The only thing that is happening now is it can log in. My logic is wrong and I'm not able to scrape any pages, though. Working on it...

dhoule commented 5 years ago

The given web page gives a different webpage for spiders than is does for actual users. The bastards!

dhoule commented 5 years ago

I'm an idiot! The website updates its quantities and prices multiple times a day. Of course they would use javascript to change the innerHTML. I need to find a way for the spider to wait till everything is done doing its job before scraping...

dhoule commented 5 years ago

A spider will not trigger the javascript to run. So I need to figure out the requests the JS makes to the server side, so the spider can make them.

dhoule commented 5 years ago

Need to look more into scrapy-splash

dhoule commented 5 years ago

To use the scrapy-splash, have to be able to use splash, which then uses Docker. Yay! Creating an account with Docker now.

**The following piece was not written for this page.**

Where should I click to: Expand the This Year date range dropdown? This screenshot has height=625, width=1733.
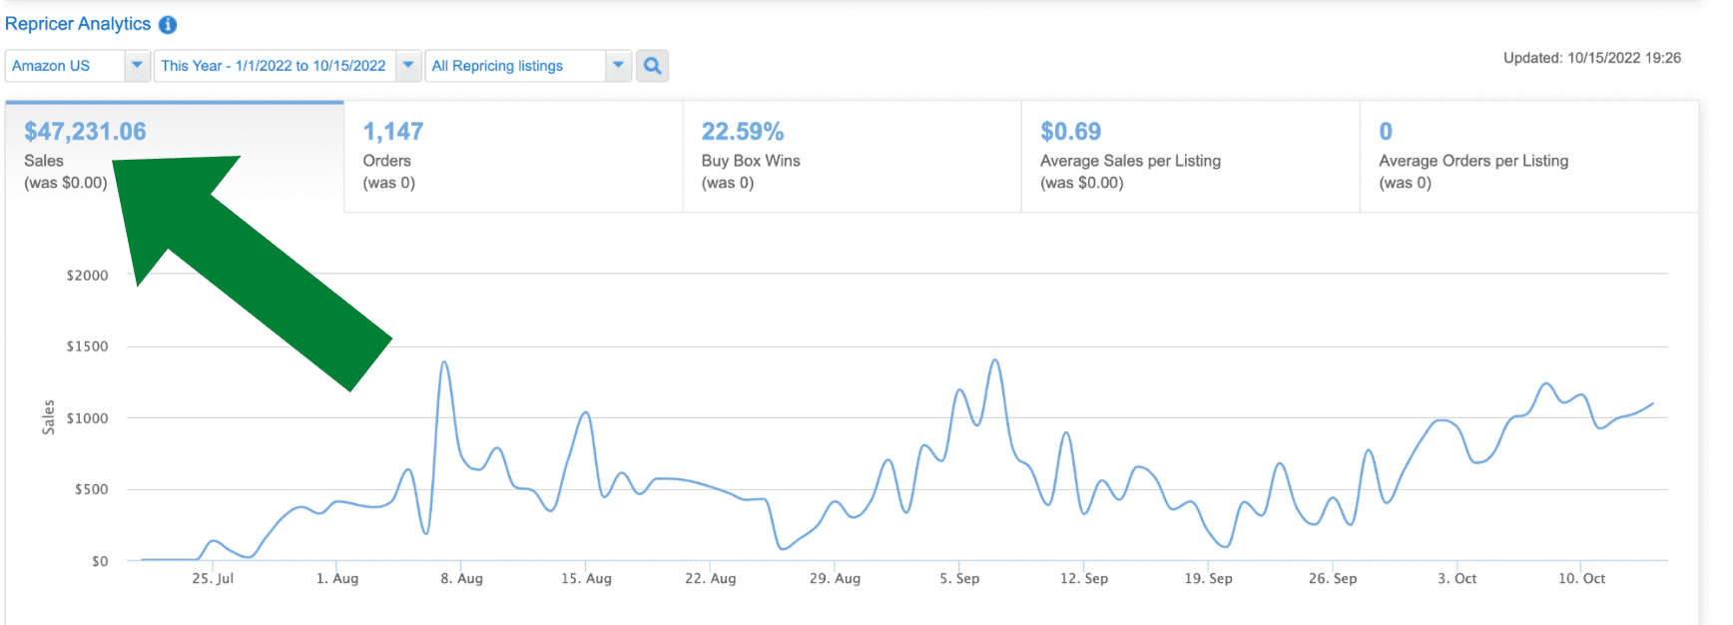click(287, 66)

dhoule commented 5 years ago

To start the Docker splash container docker run -it -p 8050:8050 --rm scrapinghub/splash. It's listening at http://0.0.0.0:8050.

dhoule commented 5 years ago

installed scrapy-splash

dhoule commented 5 years ago

RSR's login feature, itself, uses Javascript. The scrapy-splash route seems to be the best route, but need to look more into this Lua language, maybe.

dhoule commented 5 years ago

The fact that the login feature of the webpage, would explain why I keep getting pages returned as if I'm not logged in.